**MATERIAL TO PROCESS:**
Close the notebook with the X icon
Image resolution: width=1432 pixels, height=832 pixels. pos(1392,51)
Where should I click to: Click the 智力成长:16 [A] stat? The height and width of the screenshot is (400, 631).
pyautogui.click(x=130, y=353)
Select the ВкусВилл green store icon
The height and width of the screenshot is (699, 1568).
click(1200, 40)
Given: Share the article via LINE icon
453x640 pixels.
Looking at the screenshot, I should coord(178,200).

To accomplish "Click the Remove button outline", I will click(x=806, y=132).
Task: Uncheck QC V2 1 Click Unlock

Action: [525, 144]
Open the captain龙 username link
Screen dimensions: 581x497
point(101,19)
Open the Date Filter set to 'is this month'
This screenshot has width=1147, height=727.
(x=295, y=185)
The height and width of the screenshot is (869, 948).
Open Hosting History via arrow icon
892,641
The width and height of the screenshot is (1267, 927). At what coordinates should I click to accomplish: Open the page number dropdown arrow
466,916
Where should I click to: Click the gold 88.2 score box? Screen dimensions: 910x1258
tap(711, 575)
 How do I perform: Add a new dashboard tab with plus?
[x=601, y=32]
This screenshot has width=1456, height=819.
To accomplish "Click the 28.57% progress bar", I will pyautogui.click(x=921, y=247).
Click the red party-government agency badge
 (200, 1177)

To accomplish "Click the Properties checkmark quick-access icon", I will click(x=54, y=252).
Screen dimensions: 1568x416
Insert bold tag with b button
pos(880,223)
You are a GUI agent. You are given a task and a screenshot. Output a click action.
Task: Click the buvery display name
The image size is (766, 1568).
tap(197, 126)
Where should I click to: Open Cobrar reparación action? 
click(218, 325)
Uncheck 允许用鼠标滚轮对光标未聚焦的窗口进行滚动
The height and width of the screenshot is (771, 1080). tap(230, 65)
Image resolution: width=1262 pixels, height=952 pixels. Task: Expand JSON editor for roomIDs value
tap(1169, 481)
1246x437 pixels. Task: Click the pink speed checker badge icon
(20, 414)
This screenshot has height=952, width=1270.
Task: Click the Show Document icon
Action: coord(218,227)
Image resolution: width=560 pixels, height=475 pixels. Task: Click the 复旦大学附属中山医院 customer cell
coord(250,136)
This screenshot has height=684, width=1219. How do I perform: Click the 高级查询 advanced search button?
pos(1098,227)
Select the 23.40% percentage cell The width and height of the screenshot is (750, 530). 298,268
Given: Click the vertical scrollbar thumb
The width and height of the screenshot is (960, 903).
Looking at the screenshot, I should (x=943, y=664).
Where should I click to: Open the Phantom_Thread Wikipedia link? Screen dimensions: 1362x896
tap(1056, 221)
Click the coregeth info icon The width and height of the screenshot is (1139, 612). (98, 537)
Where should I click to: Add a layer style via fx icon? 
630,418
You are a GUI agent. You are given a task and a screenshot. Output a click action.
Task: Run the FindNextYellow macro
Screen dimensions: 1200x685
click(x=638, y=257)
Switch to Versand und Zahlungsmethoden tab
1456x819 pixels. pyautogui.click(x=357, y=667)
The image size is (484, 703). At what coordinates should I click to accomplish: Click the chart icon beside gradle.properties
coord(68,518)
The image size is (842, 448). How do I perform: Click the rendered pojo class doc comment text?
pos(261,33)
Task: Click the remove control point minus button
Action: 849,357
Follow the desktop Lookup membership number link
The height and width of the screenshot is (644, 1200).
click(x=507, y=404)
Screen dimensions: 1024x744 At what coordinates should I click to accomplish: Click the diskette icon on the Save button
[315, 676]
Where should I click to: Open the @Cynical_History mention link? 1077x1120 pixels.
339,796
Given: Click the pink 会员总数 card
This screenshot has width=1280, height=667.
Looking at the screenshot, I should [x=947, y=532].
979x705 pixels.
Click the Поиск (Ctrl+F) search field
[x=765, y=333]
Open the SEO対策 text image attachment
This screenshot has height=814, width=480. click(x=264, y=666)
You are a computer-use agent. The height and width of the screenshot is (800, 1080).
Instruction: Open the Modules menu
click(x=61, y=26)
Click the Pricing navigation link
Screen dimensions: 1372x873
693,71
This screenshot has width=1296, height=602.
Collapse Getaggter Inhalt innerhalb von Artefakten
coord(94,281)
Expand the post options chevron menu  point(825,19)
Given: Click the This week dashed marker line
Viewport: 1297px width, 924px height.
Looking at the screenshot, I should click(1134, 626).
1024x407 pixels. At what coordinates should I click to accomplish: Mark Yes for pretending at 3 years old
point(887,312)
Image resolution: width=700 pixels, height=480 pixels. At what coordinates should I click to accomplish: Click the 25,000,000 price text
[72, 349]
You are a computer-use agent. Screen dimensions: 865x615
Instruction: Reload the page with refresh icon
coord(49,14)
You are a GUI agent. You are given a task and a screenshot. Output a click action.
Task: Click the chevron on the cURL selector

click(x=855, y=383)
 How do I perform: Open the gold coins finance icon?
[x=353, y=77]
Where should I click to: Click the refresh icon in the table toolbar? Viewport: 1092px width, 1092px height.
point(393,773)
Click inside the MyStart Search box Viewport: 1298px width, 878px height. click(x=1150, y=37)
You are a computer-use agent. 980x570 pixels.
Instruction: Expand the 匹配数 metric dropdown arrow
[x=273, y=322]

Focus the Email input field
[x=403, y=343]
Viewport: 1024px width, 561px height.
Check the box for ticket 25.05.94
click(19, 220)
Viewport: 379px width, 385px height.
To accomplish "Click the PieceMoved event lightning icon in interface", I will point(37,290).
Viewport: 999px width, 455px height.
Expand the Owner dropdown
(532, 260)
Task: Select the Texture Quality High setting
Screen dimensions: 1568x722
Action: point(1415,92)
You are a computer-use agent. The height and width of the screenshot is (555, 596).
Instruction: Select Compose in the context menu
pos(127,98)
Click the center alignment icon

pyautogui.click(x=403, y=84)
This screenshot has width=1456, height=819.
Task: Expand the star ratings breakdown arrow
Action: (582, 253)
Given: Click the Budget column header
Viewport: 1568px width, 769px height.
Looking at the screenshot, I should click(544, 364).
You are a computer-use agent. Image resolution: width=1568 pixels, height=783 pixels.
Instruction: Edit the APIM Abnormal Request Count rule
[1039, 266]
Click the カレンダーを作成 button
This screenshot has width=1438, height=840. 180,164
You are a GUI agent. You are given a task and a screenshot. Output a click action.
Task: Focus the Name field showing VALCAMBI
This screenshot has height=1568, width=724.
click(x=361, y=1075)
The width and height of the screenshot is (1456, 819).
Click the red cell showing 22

**WRITTEN PROBLEM:**
Retype the stretch of records from the line containing "Screen dimensions: 1024x744" through the line containing "Expand the post", both included, with every character kept as it appears.

**WRITTEN ANSWER:**
Screen dimensions: 1024x744 At what coordinates should I click to accomplish: Click the diskette icon on the Save button
[315, 676]
Where should I click to: Open the @Cynical_History mention link? 1077x1120 pixels.
339,796
Given: Click the pink 会员总数 card
This screenshot has width=1280, height=667.
Looking at the screenshot, I should [x=947, y=532].
979x705 pixels.
Click the Поиск (Ctrl+F) search field
[x=765, y=333]
Open the SEO対策 text image attachment
This screenshot has height=814, width=480. click(x=264, y=666)
You are a computer-use agent. The height and width of the screenshot is (800, 1080).
Instruction: Open the Modules menu
click(x=61, y=26)
Click the Pricing navigation link
Screen dimensions: 1372x873
693,71
This screenshot has width=1296, height=602.
Collapse Getaggter Inhalt innerhalb von Artefakten
coord(94,281)
Expand the post options chevron menu  point(825,19)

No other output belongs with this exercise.